By Robin Martin of RNZ
A proposal to roof the Whanganui Velodrome has dominated the city's Long Term Plan hearings this week.
The council wants to put a basic roof over the track for $20 million but many submitters want it to go further and budget for a multi-use facility, while a significant number say the velodrome has had its day and should be demolished.
The Whanganui Velodrome, with its Malaysian hardwood track, was considered one of the fastest in the world when it was built in 1995 and several New Zealand records have been set there.
But the track was never roofed - as planned - and was closed indefinitely in February because the track is rotting.
The council is consulting on three options for the velodrome: decommission it for $200,000; its preference the $20 million roof (labelled the tin-shed option by some critics); and a $36 million state-of-the-art multi-use centre.
At the hearing many submitters pushed for a new 2.2 or 2b option - a scaled-back $26 million multi-use facility.
Former Whanganui resident John McDonnell, who was heavily involved setting up the Avantidrome in Cambridge, said multi-use was the way to go.
"Put a roof over the velodrome. Construct it and they will come.
"The Whanganui community have shown their support for a covered velodrome facility that would be multi-purpose and, from my eight years of experience at Cambridge, I can see why Whanganui would want to be part of such an exciting venture."
McDonnell said 80 per cent of Avantidrome use was community driven.
Les Kiriona, who owns the Whanganui bar and club Frank, saw potential for putting on gigs at a multi-use facility.
"We have had other groups that have wanted to come to Whanganui but we can't find the right sized venue.
"For us, where we have Frank now, it has a 199 capacity or 475 with extra toilets and stuff like that.
"So anyone wanting to come here with a medium-sized promoter, if you can find a venue that has a capacity 500 to 1000 they won't come here. They skip us and go straight through to New Plymouth."

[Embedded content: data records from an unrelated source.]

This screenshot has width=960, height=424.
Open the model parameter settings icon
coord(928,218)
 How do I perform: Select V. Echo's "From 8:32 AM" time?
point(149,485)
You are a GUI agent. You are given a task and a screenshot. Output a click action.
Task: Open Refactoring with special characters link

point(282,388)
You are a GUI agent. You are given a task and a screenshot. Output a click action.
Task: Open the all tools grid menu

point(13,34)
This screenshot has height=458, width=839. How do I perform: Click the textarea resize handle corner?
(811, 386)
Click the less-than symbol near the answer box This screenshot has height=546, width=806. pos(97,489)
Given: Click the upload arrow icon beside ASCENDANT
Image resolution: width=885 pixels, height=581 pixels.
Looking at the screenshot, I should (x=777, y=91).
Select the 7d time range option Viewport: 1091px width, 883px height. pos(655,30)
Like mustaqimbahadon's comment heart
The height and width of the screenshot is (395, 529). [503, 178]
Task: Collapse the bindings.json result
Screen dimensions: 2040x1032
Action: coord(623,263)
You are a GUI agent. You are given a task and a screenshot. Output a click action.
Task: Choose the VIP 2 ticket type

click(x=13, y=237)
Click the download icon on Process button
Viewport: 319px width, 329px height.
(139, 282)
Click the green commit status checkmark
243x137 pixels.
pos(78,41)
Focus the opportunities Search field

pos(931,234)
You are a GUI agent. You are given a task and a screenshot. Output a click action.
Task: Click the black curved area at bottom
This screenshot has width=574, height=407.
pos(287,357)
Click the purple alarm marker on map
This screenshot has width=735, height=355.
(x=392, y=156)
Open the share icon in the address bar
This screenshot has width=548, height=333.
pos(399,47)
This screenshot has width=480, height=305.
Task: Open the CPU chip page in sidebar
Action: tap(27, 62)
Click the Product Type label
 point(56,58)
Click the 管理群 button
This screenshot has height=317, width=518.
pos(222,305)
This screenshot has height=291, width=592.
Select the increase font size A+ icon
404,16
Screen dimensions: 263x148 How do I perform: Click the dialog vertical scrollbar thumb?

But about 40 per cent of Whanganui residents want the city to cut its losses.
Paul Lowe was one of those.
"I don't believe a city of this size can afford a luxury like an extravagantly roofed velodrome. Lets get rid of what we've got and face up to the fact that that is what we can afford."
Another local resident, Michael Law, also reckoned the numbers did not add up.
"We have 44,000 people in Whanganui and that's not a great investment. If you look on a return on investment of three to one and we look at risk allocation, we would need $3 million worth of social benefit to Whanganui to validate a $1 million loss in operating expenses."
Cycling Whanganui president Ian Murphy believed the operating costs argument did not stack up.
"The elephant in the room here potentially is, what do other facilities in this town cost council and that is pretty quiet in this conversation.
"We've got a pretty impressive facility being built across the other side of Victoria Avenue from where the velodrome is. I have a suspicion that's going to cost us a bit each year."
A point councillor Philippa Baker-Hogan was happy to reinforce by adding that estimated running costs for the upgraded Sargeant Gallery would be $2m annually.
Bob Smith of the Regional Velodrome Development Trust warned that the council's preferred option would end up the preserve of cyclists only.
"The trend throughout the world today is to build multi-purpose facilities. Existing single-use facilities are being re-purposed.
"In England, football stadiums, traditionally the Mecca for soccer fans, are now being re-purposed to become multi-use."
The Trust was behind the 11th-hour concept for the scaled-back $26m multi-purpose stadium.
Former councillor Terry Coxon got underneath the Mayor Hamish McDouall's skin when he suggested the council was deliberately sidelining the Velodrome Trust.
"My appeal to you is to listen to Bob Smith and his team. Cover the velodrome with a proven membrane roof, but do it now. Stop procrastinating. There endeth the lesson."
The council will decide which option it will fund on May 25.